#### Document text

Tuesday, March 26, 2013

Health Care Fraud Indictments

Tariq Hafeez, Esq.
Thirteen individuals from the metro Detroit area have been charged in a large-scale health care fraud and drug distribution scheme, United States Attorney Barbara L. McQuade announced today.
The superseding indictment, adds 13 new defendants and new charges to a 2011 indictment, which charged Canton Pharmacist Babubhai ‘Bob” Patel with overseeing a massive health care fraud and drug distribution ring at more than 20 pharmacies that he owned and controlled in metro Detroit.
The 21-count superseding indictment charges with prescription fraud involving 26 Michigan pharmacies. The indictment alleges that the defendants participated in a scheme whereby the owners/controllers of the pharmacies provided kickbacks, bribes, and other illegal benefits to physicians to induce those physicians to write prescriptions for patients with Medicare, Medicaid, and private insurance. The prescriptions be presented to one of the defendants’ pharmacies for billing. In exchange for their kickbacks and inducements, the physicians would write prescriptions for the patients and bill the relevant insurers for services supposedly provided to the patients without regard to the medical necessity of those prescriptions and services. The physicians would direct the patients to fill their prescriptions at one of the defendant owned pharmacies, where defendants would bill insurers, including Medicare, Medicaid, and private insurers, for dispensing the medications, despite the fact that the medications were medically unnecessary and, in many cases, never provided. Patients were recruited into the scheme by patient recruiters or “marketers,” who would pay kickbacks and bribes to patients in exchange for the patients’ permitting the defendants’ pharmacies and the defendant physicians to bill their insurance for medications and services that were medically unnecessary and/or never provided.

########

# Using the information
(A) Answer the following from the indictment article:
(i) How many individuals does the United States Attorney announce have been charged?
(ii) In what year was the indictment that the superseding indictment adds to?
(iii) How many Michigan pharmacies are involved in the prescription fraud?
(B) Repeat the passage of the indictment article running from "Health Care Fraud Indictments" down to "in metro Detroit.", word for word.

#### Information

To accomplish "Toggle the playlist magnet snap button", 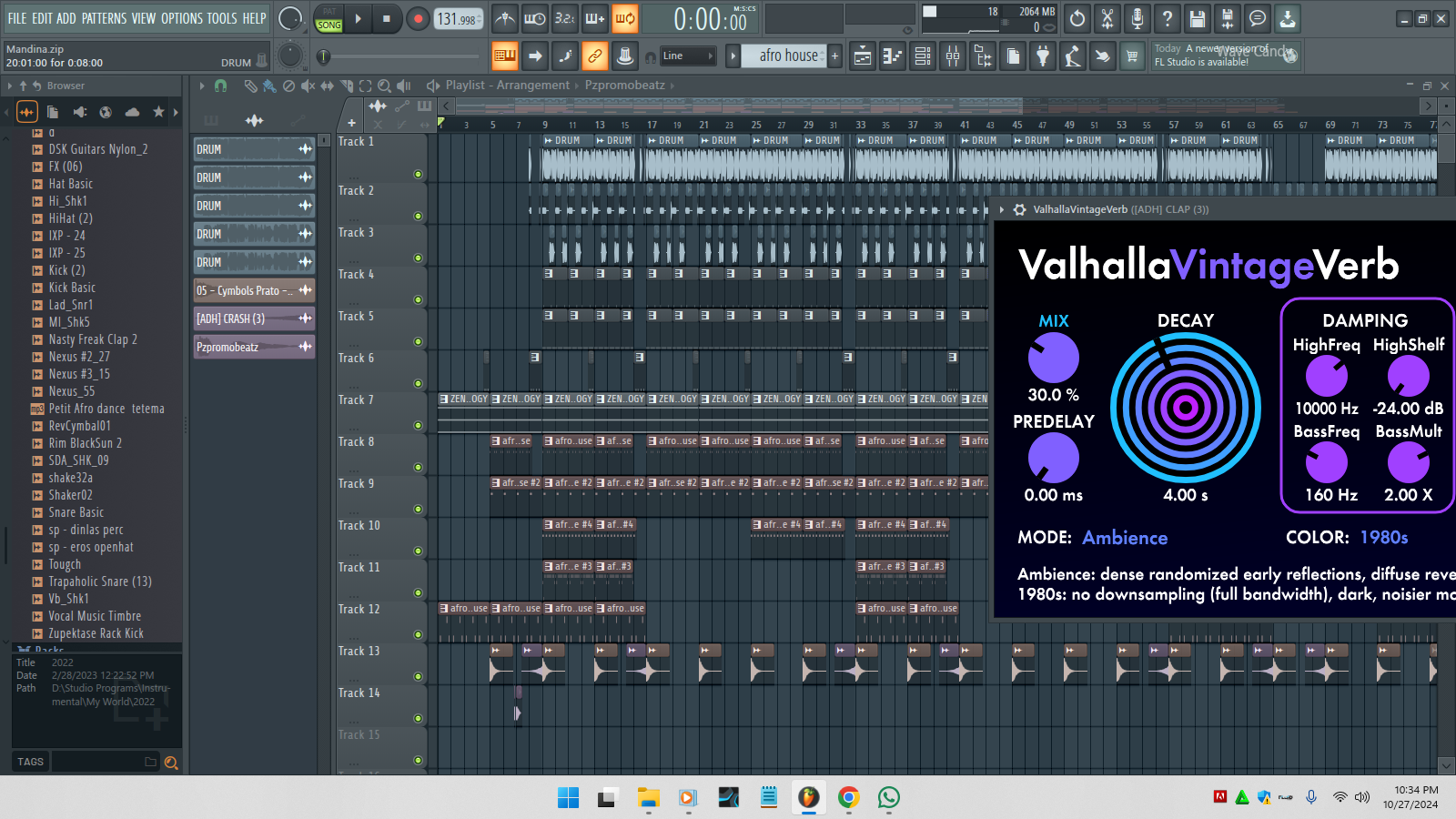I will tap(220, 86).
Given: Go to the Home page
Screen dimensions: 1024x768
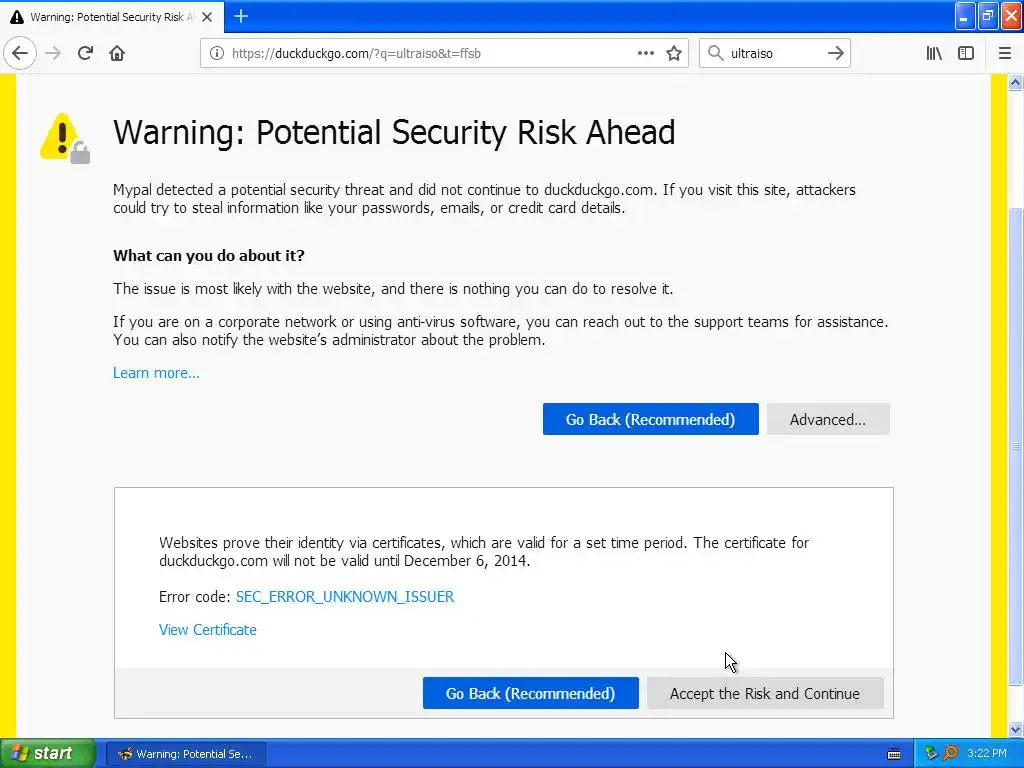Looking at the screenshot, I should click(x=117, y=53).
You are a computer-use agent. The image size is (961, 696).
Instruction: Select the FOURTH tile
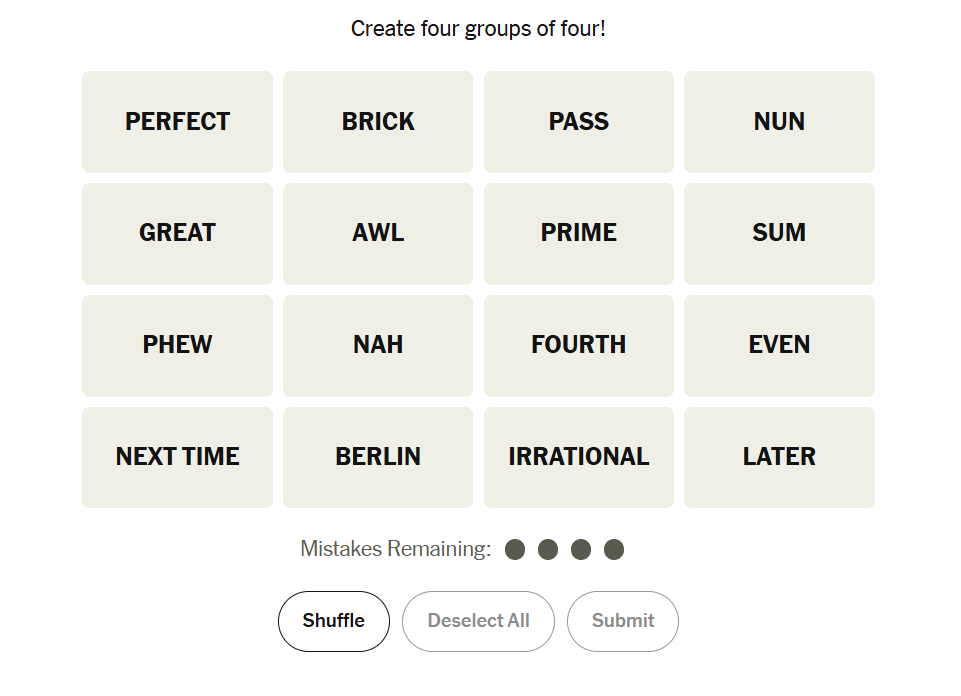(x=579, y=345)
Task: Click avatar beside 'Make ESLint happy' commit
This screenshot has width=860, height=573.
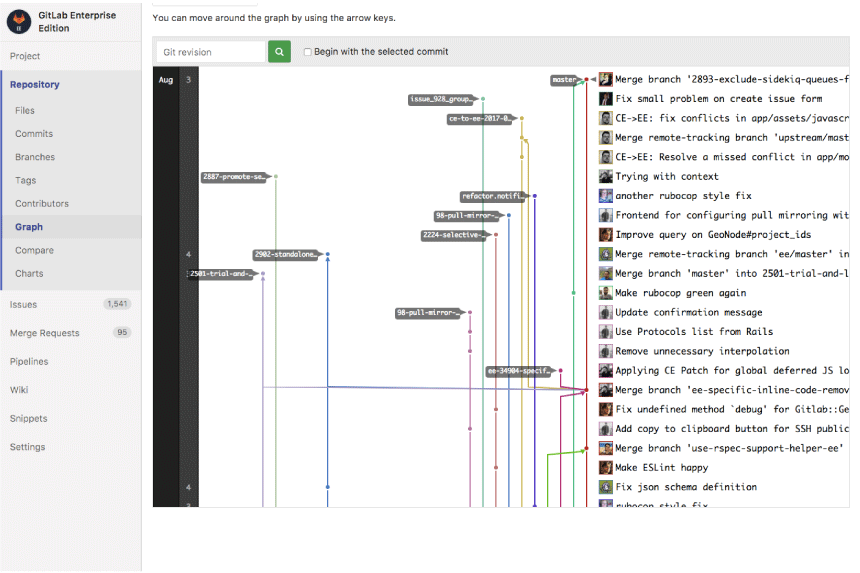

########

# Exercise solutions
(A)
(i) Thirteen
(ii) 2011
(iii) 26

(B)
Health Care Fraud Indictments

Tariq Hafeez, Esq.
Thirteen individuals from the metro Detroit area have been charged in a large-scale health care fraud and drug distribution scheme, United States Attorney Barbara L. McQuade announced today.
The superseding indictment, adds 13 new defendants and new charges to a 2011 indictment, which charged Canton Pharmacist Babubhai ‘Bob” Patel with overseeing a massive health care fraud and drug distribution ring at more than 20 pharmacies that he owned and controlled in metro Detroit.